Among the entries below, find every line that has "Read" and pull it out.

═══ Recorded data ═══

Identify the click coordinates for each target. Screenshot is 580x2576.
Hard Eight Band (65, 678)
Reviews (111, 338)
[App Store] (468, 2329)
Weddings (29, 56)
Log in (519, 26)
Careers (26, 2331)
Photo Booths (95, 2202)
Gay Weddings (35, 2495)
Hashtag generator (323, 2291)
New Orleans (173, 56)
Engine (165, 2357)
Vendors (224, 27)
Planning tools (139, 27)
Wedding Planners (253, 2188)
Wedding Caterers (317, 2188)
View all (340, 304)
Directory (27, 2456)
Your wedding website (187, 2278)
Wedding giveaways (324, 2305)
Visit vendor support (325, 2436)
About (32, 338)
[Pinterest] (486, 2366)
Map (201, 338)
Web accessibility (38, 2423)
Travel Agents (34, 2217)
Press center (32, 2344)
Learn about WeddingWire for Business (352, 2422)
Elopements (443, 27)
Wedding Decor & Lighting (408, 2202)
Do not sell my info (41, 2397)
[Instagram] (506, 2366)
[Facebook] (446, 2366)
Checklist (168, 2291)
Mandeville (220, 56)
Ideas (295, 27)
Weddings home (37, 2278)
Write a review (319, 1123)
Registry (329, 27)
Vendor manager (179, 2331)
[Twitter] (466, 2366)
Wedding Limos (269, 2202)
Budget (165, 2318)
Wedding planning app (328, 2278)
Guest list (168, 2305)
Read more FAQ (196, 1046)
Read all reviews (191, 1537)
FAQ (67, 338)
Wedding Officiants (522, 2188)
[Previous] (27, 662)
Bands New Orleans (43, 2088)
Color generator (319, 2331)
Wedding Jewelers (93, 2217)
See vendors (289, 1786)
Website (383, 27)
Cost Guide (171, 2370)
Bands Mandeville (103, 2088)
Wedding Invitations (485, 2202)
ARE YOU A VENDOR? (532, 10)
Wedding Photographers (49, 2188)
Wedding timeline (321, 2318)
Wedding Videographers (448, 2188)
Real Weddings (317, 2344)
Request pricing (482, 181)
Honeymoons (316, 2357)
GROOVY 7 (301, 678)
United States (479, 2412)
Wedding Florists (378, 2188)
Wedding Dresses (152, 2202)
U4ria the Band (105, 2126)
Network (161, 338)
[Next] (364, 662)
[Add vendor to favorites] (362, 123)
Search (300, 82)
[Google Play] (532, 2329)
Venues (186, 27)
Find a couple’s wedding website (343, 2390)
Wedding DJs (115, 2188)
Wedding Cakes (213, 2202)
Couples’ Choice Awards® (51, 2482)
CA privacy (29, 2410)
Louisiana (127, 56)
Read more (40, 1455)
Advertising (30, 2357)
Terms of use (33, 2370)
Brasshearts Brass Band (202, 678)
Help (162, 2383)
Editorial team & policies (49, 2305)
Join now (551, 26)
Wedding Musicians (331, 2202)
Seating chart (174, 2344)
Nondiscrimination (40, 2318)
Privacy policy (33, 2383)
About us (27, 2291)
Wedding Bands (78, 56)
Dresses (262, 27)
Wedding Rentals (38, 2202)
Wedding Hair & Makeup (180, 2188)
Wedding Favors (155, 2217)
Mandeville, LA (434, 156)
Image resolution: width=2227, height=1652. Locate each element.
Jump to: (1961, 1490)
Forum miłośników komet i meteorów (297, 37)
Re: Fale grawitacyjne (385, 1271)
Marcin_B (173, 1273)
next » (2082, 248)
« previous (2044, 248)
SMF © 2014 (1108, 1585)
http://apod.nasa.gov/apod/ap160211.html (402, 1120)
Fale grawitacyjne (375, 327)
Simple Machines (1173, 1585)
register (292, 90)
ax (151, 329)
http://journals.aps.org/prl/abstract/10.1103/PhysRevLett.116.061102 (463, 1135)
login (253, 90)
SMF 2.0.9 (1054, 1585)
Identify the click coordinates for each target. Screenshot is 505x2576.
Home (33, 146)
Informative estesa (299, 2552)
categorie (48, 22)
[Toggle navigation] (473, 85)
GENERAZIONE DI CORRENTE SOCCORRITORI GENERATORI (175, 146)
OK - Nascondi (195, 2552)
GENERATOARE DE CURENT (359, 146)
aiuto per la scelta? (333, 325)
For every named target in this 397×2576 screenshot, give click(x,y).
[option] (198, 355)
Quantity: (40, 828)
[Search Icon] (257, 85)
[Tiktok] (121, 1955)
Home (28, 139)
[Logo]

═══

**Answer for this exercise:**
Read more FAQ (196, 1046)
Read all reviews (191, 1537)
Read more (40, 1455)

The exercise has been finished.